Task brief: Transcribe exactly, and only, the lines from the one containing "You are a computer-use agent." through the end of the entries below, leaving the pictures out.

___ Available data

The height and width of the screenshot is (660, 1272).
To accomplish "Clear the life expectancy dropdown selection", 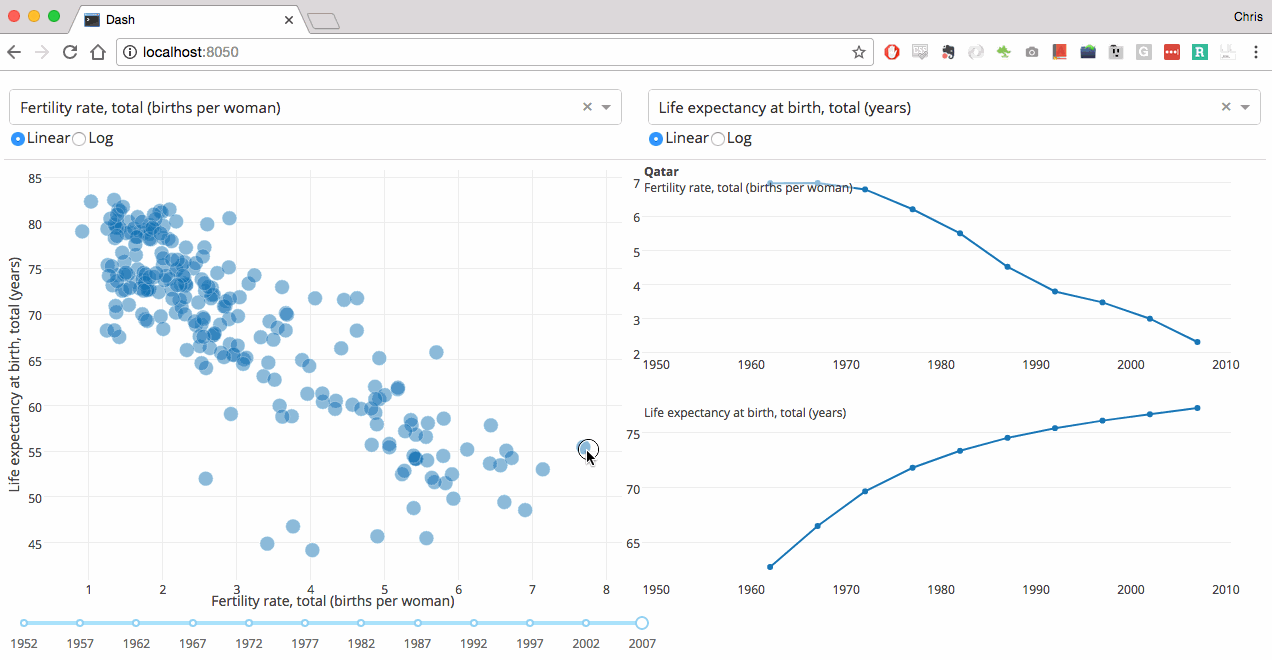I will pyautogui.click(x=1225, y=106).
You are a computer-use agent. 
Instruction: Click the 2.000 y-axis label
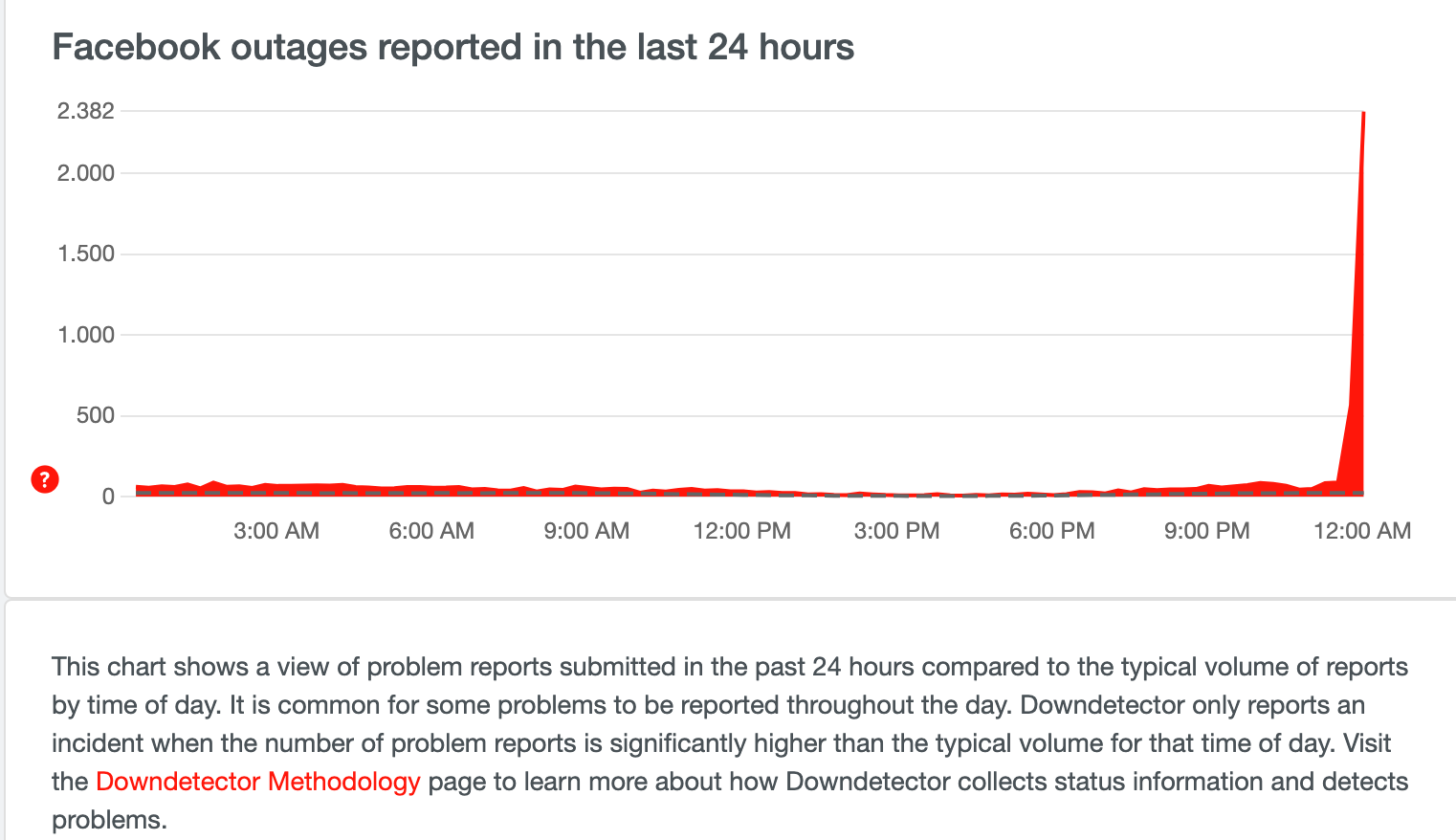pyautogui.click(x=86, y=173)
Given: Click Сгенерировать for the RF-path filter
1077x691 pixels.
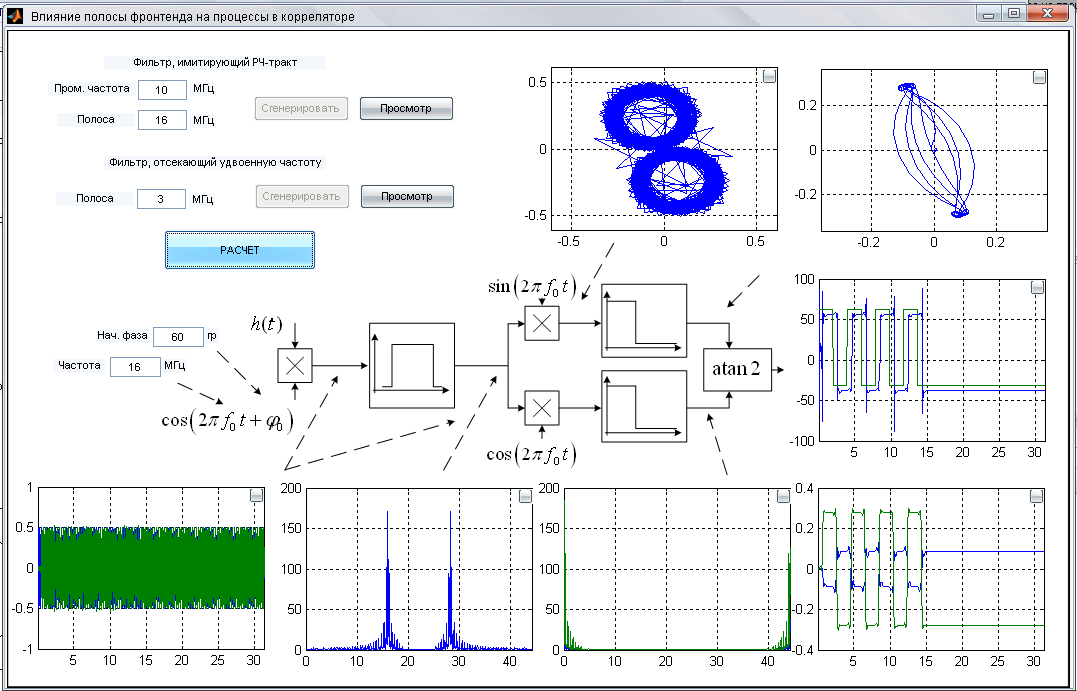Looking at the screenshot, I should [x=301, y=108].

______

Your response:
You are a computer-use agent. 
Instruction: Click the 2.000 y-axis label
pyautogui.click(x=86, y=173)
Given: Click Сгенерировать for the RF-path filter
1077x691 pixels.
Looking at the screenshot, I should [x=301, y=108].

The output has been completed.